You also address the future of the CIO role and present multiple futures.  Given how fast things are changing and how unpredictable the future really is when it comes to technology-enabled business, where would you place your own bet?

I think we’re going to see two evolutionary paths for the CIO role.  The operationally oriented CIO will wind up outsourcing quite a bit of that IT and will have the leadership capacity to manage other shared services like HR, like legal, like finance.  That’s a Chief Shared Services role where they will have accountability for functions in addition to IT. 

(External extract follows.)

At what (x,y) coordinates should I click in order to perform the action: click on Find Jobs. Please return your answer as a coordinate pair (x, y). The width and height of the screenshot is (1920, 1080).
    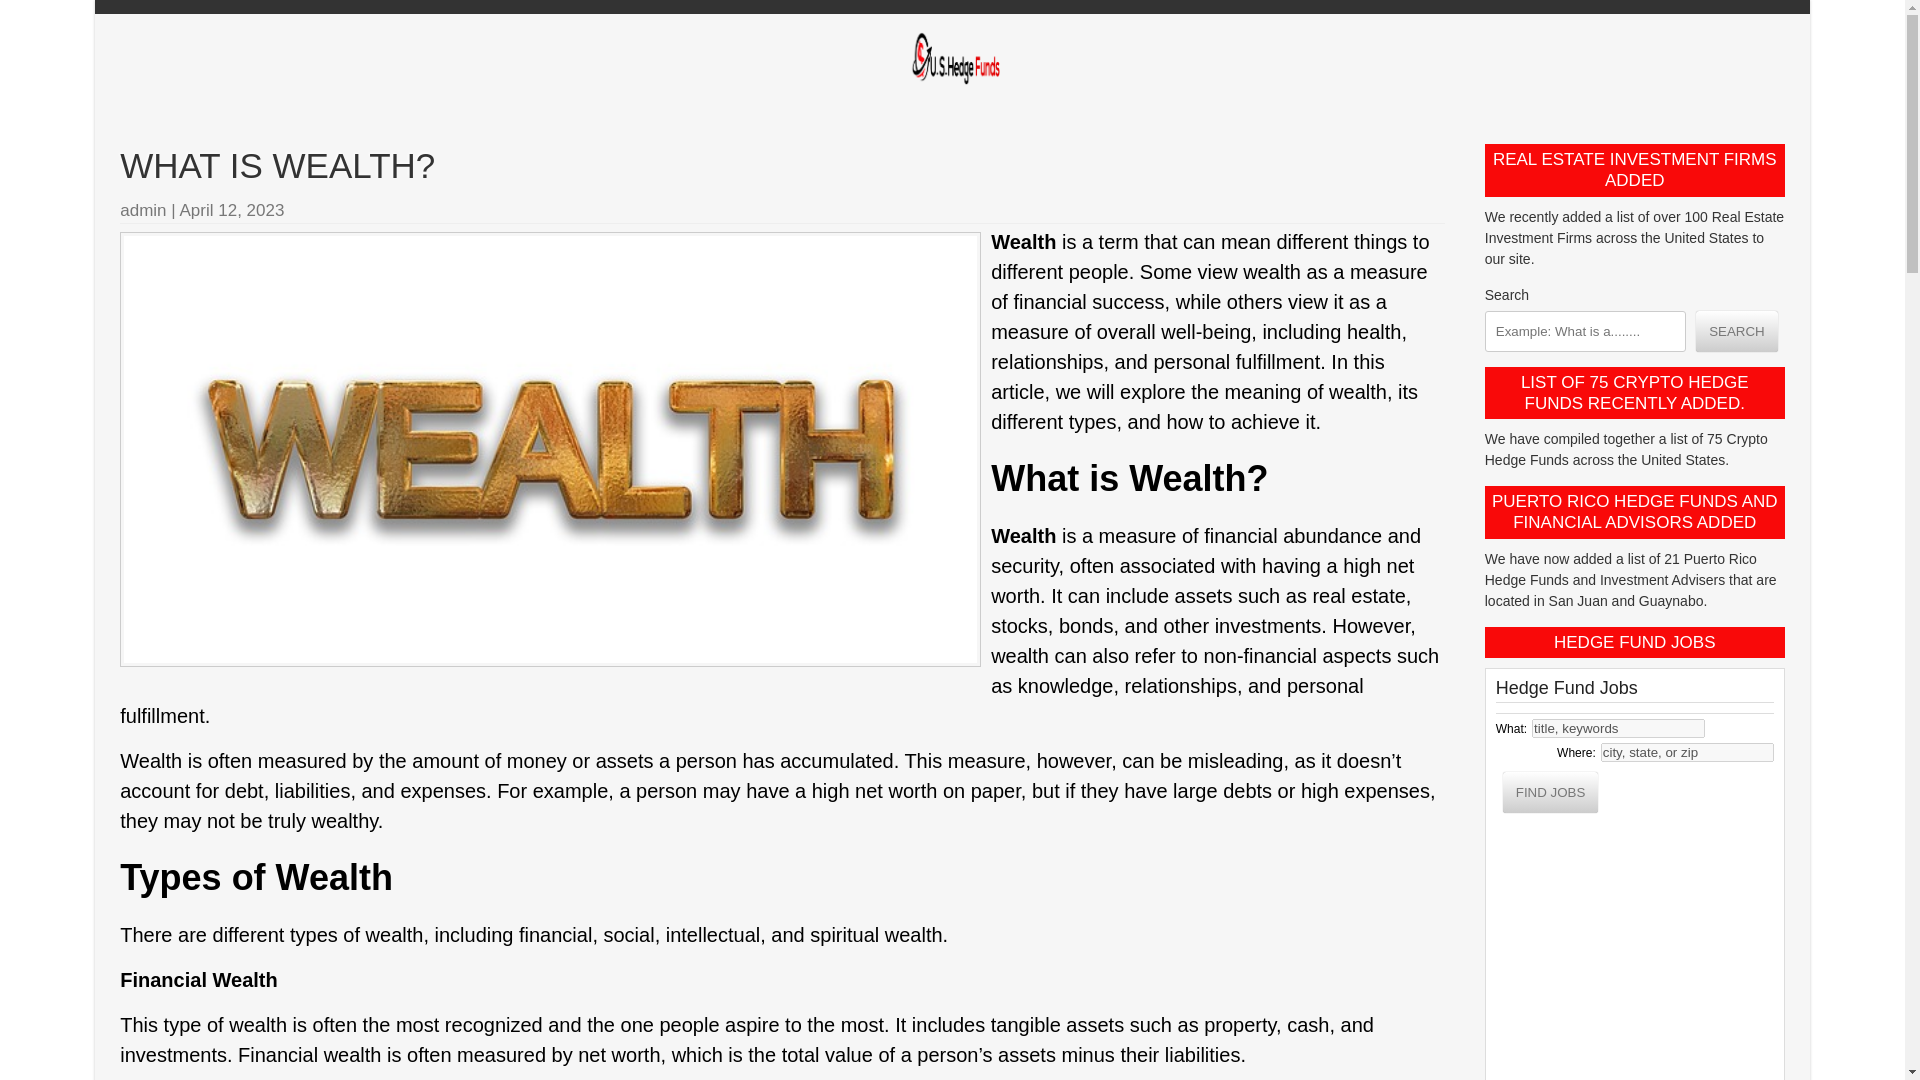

In companies where data is very close to the revenue stream, it will not be about business process reengineering; it will be about business model reengineering.  CIOs who have that product focus are going to wind up being in “the business” as Chief Product Officer with P&L responsibility and defining what the company actually does. I think it is very important for CIOs to understand which track they are on because operational and innovative skills don’t always go hand-in-hand. 

 

Abbie Lundberg is President of Lundberg Media, a consulting firm that helps IT and business leaders translate complex issues into focused, compelling messages to speed buy in and delivery of results. Abbie was Editor in Chief at CIO magazine from 1995 - 2008. Under her stewardship, CIO received over 230 editorial awards and became the leading source of trusted information for chief information officers and all executives interested in the use of information technology for business value and competitive advantage. She appears frequently as a speaker and moderator at key industry events.